■ Directions for this task
The task calls for each line of the records below in which the word "computer" appears.

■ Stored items
-------------------------
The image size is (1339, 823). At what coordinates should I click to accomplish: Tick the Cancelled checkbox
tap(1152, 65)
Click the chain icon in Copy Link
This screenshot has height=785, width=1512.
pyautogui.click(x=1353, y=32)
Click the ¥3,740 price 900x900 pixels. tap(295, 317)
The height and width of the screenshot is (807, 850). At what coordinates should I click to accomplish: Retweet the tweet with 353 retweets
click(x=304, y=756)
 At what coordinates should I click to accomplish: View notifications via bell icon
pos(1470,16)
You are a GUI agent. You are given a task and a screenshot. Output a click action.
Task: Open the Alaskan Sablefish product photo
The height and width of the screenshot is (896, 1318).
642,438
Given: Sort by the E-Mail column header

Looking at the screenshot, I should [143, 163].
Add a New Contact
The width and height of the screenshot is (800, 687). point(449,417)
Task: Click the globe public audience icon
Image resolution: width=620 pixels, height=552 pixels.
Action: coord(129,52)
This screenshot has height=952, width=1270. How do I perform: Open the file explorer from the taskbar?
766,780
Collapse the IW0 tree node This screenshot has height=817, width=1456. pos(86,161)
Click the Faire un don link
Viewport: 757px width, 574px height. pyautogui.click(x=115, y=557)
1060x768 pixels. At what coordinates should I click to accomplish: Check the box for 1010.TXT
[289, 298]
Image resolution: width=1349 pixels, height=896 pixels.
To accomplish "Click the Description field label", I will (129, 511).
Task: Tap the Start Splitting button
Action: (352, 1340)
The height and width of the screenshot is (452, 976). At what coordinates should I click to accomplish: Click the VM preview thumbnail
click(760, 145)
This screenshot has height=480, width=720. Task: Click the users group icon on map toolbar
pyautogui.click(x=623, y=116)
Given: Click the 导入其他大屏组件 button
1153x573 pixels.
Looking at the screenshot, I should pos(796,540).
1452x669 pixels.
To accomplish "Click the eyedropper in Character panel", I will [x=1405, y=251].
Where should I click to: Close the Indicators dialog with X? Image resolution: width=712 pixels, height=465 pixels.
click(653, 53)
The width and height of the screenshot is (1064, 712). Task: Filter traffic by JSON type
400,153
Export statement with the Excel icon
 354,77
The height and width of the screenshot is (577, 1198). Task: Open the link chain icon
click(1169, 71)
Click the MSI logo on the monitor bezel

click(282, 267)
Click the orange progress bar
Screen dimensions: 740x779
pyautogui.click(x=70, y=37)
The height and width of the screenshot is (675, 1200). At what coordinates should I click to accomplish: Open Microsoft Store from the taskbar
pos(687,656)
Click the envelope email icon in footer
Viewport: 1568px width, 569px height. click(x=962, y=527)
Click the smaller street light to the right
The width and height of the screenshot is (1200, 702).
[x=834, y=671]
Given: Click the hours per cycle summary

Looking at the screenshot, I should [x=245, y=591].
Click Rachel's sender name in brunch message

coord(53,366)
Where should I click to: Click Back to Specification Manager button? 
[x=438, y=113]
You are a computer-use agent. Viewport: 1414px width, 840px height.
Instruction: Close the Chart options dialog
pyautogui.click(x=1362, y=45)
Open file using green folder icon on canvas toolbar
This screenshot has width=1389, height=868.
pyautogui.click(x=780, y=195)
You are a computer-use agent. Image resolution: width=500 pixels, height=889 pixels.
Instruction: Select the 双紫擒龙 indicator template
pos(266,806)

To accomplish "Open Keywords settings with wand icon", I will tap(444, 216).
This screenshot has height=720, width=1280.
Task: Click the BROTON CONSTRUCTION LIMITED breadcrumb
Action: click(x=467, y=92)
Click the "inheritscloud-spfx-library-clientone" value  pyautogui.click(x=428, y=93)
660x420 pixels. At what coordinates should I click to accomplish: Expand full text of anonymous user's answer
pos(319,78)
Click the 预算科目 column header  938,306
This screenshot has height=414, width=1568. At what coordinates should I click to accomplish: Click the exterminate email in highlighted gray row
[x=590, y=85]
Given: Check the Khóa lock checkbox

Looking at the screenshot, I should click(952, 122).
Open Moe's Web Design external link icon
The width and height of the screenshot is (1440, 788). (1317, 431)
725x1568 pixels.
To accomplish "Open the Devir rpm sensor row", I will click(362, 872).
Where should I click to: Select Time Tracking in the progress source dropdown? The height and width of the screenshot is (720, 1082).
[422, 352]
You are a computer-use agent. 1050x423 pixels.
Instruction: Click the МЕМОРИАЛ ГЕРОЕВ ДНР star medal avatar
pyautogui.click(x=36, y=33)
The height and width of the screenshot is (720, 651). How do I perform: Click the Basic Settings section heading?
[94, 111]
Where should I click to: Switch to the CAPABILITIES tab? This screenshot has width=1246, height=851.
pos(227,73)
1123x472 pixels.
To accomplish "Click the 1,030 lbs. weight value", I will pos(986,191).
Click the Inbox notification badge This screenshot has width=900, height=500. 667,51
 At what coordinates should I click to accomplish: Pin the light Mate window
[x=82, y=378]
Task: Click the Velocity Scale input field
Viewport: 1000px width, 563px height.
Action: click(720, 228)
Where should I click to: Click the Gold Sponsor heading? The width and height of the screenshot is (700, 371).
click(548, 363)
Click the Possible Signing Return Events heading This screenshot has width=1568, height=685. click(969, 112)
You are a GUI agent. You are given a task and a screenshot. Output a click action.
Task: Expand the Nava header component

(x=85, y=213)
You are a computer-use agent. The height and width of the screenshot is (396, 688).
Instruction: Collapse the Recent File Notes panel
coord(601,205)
-------------------------
■ Exercise result
You are a computer-use agent. Viewport: 1414px width, 840px height.
You are a computer-use agent. Image resolution: width=500 pixels, height=889 pixels.
You are a computer-use agent. 1050x423 pixels.
You are a computer-use agent. The height and width of the screenshot is (396, 688).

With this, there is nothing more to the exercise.